第3回不登校で悩む親のためのお助け講座

特別支援学校の相談活動を通して~就学について考える~

   講師 元特別支援学校教諭 山本紳二

親が学齢期に子どもを地域の学校への就学を希望することは当然の考えです。しかし、現実には障がい状況により、必ずしもその選択が子どもに適したものでない場合があります。最近は通級指導や補助教員の設置等、さまざまな障がい児の支援の方法がとられるようになってきました。しかし、学習自体は内容、進度とも決められたスケジュールにそって進められます。子どもにとっては地域の学校の通常学級という環境が苦痛な場になるケースもあります。子どもにとって教育の場は“参加できる場“であり“安心できる場”でなくてはなりません。

就学を考えるとき、通常学級、特別支援学級、特別支援学校等、どのような教育環境が子どもに適しているかを最優先に考えて選択しなければなりません。特別支援学校を選択肢の一つとするときには、学校見学会や体験入学、教育相談などの機会が準備されていますので、まず活用してみることです。「とりあえず地域の学校で」「まずは通常学級で」という選択をする傾向があり、入学して1年もたたないで特別支援学校に転学するケースも多々見られます。大人にとっては「とりあえず」であっても、子どもにとっては失敗体験でしかなかったということです。幼少期における失敗体験の積み重ねが、成長や性格形成に大きく影響することを念頭においておくことが必要です。集団生活になじめず挫折感の積み重ねることで神経症などの二次障がいを引き起こし不登校になるケースもあります。

特性に応じた対応や小集団での学習、体験学習等、段階を経て通常学級や地域の学級へ移るケースもあります。子どもが安心でき、楽しく学校生活を送るためには、親の思いだけではなく、教育関係者のアドバイスを受けながら、現時点での適切な選択が求められます。

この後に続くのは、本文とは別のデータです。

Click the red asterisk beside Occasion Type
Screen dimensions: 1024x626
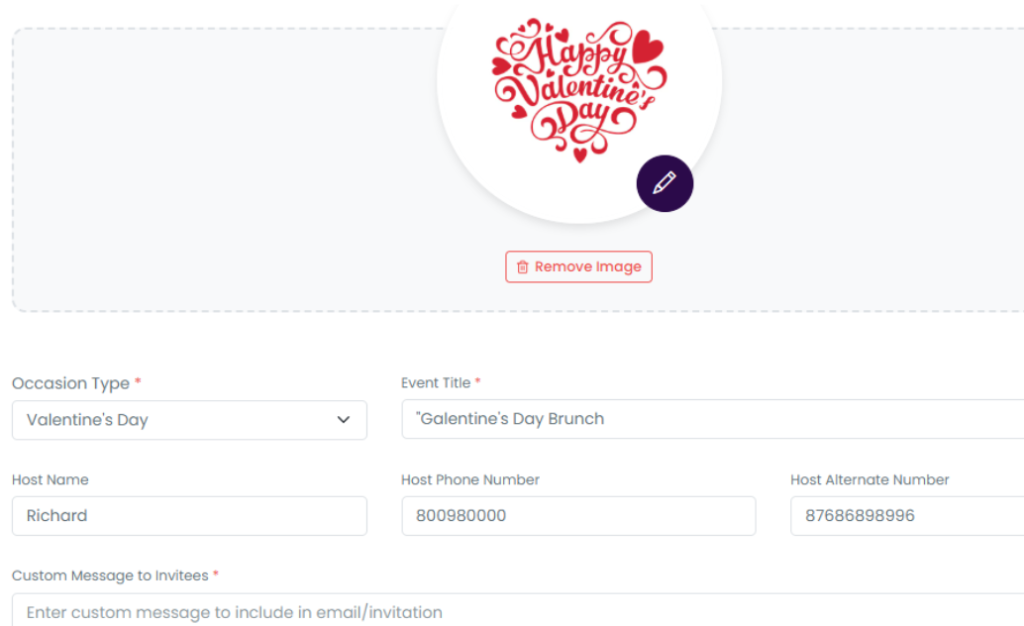click(138, 383)
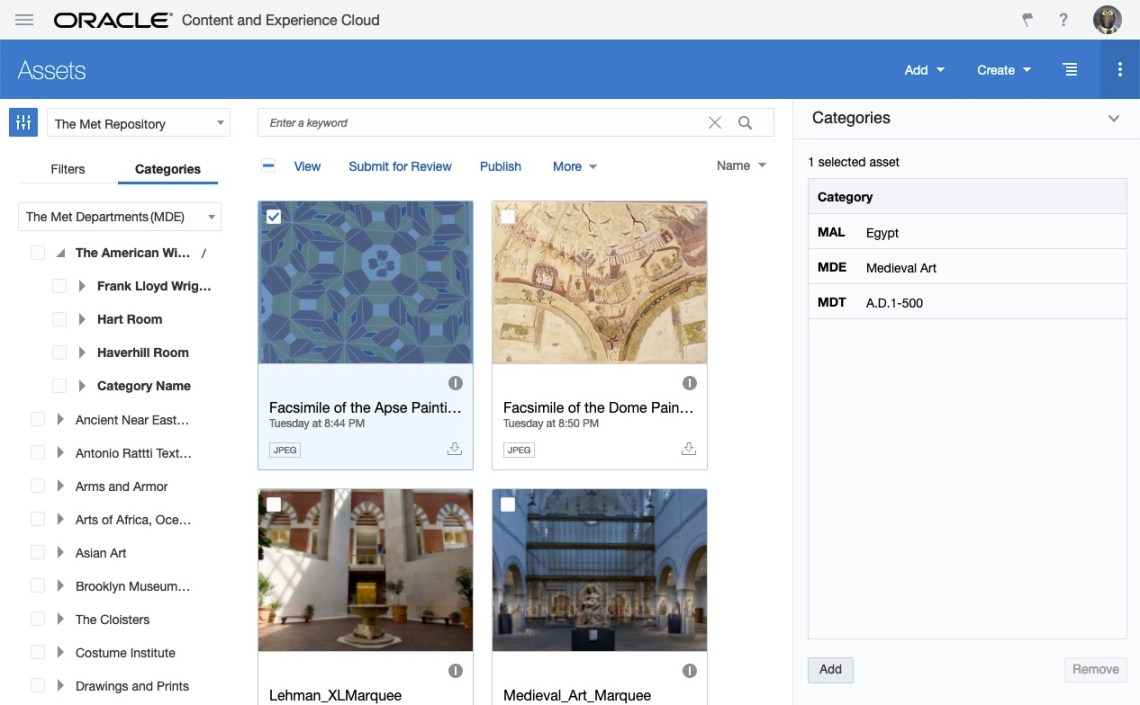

また、将来を考え特別支援学校という学歴にマイナスイメージを持つ人も多いようです。特に就職では不利になるのではないかという不安を感じてしまうようです。現在は制度的にも障がい者雇用の推進が図られており、特別支援学校の存在も社会で認識されています。学習自体が実生活に応じた内容であり、就職活動に際しては本人の特性を十分踏まえた上、雇用者側と必要な配慮等の情報交換をしながら円滑に適応できるような支援体制が比較的整っています。簡単なことではありませんが、子どもの障がいを受け止め、偏見を持たずにその都度最善の選択をすることが大人の役割だと考えます。